Química de formação e doutorada em bioquímica e biologia computacional, Diana Lousa usa as poderosas ferramentas da simulação computacional para desvendar o mundo microscópico das proteínas – e perceber quais são exatamente os seus mecanismos de funcionamento.
“É como um jogo de realidade virtual”, explica ao DN. “Simulamos a estrutura da proteína, bem como a das suas várias regiões, incluindo a que o vírus utiliza como uma espécie de pé-de-cabra para entrar nas nossas células.” Essas estruturas, explica, “são muito interessantes, porque mudam de forma durante esse processo e se conseguirmos, por exemplo, bloquear esse processo, poderemos neutralizar a sua ação”.

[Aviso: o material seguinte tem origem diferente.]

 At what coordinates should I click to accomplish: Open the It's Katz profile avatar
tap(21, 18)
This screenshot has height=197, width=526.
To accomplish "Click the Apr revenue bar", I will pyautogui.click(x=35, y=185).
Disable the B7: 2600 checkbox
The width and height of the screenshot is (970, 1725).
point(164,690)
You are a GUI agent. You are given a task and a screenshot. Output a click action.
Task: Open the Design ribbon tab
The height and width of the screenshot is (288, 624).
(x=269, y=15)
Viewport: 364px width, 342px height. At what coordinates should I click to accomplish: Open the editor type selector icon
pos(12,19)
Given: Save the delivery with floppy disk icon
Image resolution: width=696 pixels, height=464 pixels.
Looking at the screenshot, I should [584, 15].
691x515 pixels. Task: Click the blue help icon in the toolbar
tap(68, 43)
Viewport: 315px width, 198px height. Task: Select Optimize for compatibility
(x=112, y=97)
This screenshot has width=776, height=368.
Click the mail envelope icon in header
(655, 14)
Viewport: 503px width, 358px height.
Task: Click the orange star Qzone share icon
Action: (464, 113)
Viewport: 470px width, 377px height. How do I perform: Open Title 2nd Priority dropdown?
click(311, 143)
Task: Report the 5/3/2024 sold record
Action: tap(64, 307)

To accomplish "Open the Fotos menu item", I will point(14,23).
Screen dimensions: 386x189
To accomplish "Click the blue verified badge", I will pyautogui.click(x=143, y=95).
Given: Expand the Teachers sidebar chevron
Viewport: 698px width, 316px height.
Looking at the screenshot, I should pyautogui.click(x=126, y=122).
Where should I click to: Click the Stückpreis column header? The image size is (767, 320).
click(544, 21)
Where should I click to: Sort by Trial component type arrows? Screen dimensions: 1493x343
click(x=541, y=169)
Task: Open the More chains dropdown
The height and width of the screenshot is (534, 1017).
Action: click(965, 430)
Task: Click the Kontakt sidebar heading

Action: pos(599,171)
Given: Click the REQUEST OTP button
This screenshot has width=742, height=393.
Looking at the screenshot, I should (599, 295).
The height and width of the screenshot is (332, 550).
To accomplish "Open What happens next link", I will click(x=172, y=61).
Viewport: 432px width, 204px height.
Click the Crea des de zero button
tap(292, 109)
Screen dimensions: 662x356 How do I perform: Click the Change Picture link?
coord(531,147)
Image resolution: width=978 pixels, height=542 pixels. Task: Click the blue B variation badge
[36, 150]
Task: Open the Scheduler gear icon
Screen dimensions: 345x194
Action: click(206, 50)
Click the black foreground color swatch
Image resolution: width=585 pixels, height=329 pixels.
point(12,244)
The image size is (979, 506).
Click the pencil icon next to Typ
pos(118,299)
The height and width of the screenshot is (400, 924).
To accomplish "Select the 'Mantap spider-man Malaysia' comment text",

Integrada no grupo do investigador Cláudio Soares no ITQB Nova, a investigadora de 38 anos está a iniciar todo esse trabalho, que vai concretizar, como tem acontecido até agora, em colaboração com os investigadores Miguel Castanho do
Instituto de Medicina Molecular João Lobo Antunes (IMM), da Universidade de Lisboa,“que faz o trabalho laboratorial experimental com as proteínas”, e Miguel Rocha da Universidade do Minho, que é especialista em inteligência artificial.
“Estamos neste momento a começar a montar as simulações para esta proteína e para algumas das suas regiões particulares e uma das perguntas a que queremos responder é esta: qual é exatamente a zona que interage com a membrana da célula?” Há muito ainda para se perceber aí, garante.
Há uma década a estudar as proteínas-chave que os diferentes vírus usam para abrir a porta que lhes dá acesso ao interior das células humanas, comparando semelhanças e diferenças entre eles, a investigadora do ITQB não perdeu tempo, logo que o SARS-CoV-2 emergiu na China.
“Quando o novo vírus surgiu, decidimos integrá-lo neste projeto e integrá-lo também em futuros projetos, que serão mais focados em coronavírus e, em particular, no SARS-CoV-2”, conta.
Trata-se de fazer investigação em tempo real, que é o da pandemia, uma espécie de ciência em direto, numa luta contra o tempo. “Vivemos momentos de grande incerteza e angústia por causa desta epidemia, e poder contribuir para ajudar a resolver o problema dá-nos um sentimento de responsabilidade acrescida”, diz a investigadora.
Nesse sentido, a equipa vai submeter até ao final do mês dois projetos para financiamento com esse objetivo, um em Portugal e outro na União Europeia. Este último, em colaboração com virologistas da Finlândia e laboratórios farmacêuticos de vários países da Europa.
A ideia do projeto europeu é estudar o novo coronavírus de forma mais abrangente, mas com grande enfoque também na proteína S por parte da equipa portuguesa, não só pela experiência já adquirida nessa vertente mas também, justifica Diana Lousa, “porque esta proteína, sendo a chave para os vírus desencadearem a infeção, é também um dos alvos preferenciais para potenciais futuras terapias”.
Os resultados ainda não serão para já. “Isto é ciência fundamental, leva o seu tempo, neste caso estamos a falar de resultados num horizonte de dois a três anos”, adianta a investigadora, sublinhando que “é preciso persistir”. Uma das ambições é, nomeadamente, desvendar os mecanismos que permitam pensar, no futuro, numa vacina universal para os coronavírus, e não apenas um deles.
“O risco com estes organismos infecciosos é sempre iminente, temos de continuar sempre a estudá-los”, diz Diana Lousa, para quem uma solução terapêutica a mais breve prazo poderá passar pelo reaproveitamento de fármacos que já estão aprovados para outros vírus. “Poderão bastar poucos meses, se alguns desses fármacos já aprovados para uso humano funcionarem também com este vírus.”
Há, aliás, inúmeros ensaios clínicos com medicamentos antivirais a decorrer nesta altura, nomeadamente na China, em doentes de covid-19, justamente com esse propósito. Pode já não faltar muito para que conheçamos respostas.